Hoyerswerdas Bürgermeister und sein Problem mit dem Pogrom von 1991

addn.me 22.09.2011 10:17 Themen: Antifa Antirassismus Blogwire
Wenige Tage nach einer Erinnerungsdemonstration anlässlich der rassistischen Ausschreitungen vom August 1991 hat der Bürgermeister der nordostsächsischen Stadt Hoyerswerda sich gegenüber dem Deutschlandradio zu den Vorwürfen der Initiative "Pogrom 91" geäußert. Darin wird einmal mehr deutlich, wie wenig sich in den letzten Jahren an den Begründungen und Rechtfertigungen aus den Reihen der politisch Verantwortlichen vor Ort geändert hat.
Vor zwei Wochen wurden drei ehemalige Vertragsarbeiter, welche selbst von den rassistischen Pogromen 1991 betroffen waren, von Hoyerswerdaer Bürgerinnen und Bürgern rassistisch beleidigt und bepöbelt. Als eine Woche später rund 300 Menschen an die Pogrome vor 20 Jahren erinnern wollten, wurden sie von Nazis beschimpft. Sie zeigten den Hitlergruß und einigen von Ihnen dürften auch für die Beschädigungen an den Autos der angereisten Teilnehmerinnen und Teilnehmer verantwortlich sein. Nun äußerte sich der Bürgermeister der Stadt Hoyerswerda, Stefan Skora (CDU), in einem Interview mit dem Deutschlandradio (Audio Stream). Dabei relativierte er das Anliegen der Initiative "Pogrom 91" und stellte fest, dass die DemonstrantInnen das Verhalten der Nazis provozierten.
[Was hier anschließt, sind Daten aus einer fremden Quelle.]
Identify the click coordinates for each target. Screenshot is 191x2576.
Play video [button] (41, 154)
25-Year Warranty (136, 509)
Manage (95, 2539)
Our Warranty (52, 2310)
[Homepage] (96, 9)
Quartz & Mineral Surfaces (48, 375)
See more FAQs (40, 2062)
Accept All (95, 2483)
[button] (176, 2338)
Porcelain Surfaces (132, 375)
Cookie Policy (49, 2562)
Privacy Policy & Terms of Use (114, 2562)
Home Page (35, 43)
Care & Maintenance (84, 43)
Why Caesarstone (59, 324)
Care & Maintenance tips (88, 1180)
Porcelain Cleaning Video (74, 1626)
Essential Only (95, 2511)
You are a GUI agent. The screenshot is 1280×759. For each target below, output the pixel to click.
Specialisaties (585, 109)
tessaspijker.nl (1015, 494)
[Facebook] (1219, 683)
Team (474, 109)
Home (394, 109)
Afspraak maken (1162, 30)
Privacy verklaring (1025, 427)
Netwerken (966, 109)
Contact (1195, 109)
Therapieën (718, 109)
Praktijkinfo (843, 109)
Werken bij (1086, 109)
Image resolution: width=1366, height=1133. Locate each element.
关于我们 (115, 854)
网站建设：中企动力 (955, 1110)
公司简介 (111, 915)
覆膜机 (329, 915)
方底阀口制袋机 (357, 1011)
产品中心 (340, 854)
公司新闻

Einmal mehr verwies der Bürgermeister der nordostsächsischen Stadt auf die vor allem in Sachsen praktizierte Theorie des politischen Extremismus. In seiner Auseinandersetzung mit den rassistischen Krawallen vor 20 Jahren und den Ereignissen vom Wochenende stellt er fest, dass er "gegen Extremismus von beiden Seiten" sei. Der Initiative "Pogrom 91" warf er "aus der Historie heraus" die Verwendung falscher Begrifflichkeiten vor und kritisierte die Verwendung des Wortes Pogrom durch "Auswärtige" als "Beleidigung für die Bürgerinnen und Bürger der Stadt Hoyerswerda". Die Beschimpfungen und Hitlergrüße der provozierenden Nazis am Rande der Demonstration vom Wochenende seien hingegen ein Ergebnis "demokratischer Spielregeln".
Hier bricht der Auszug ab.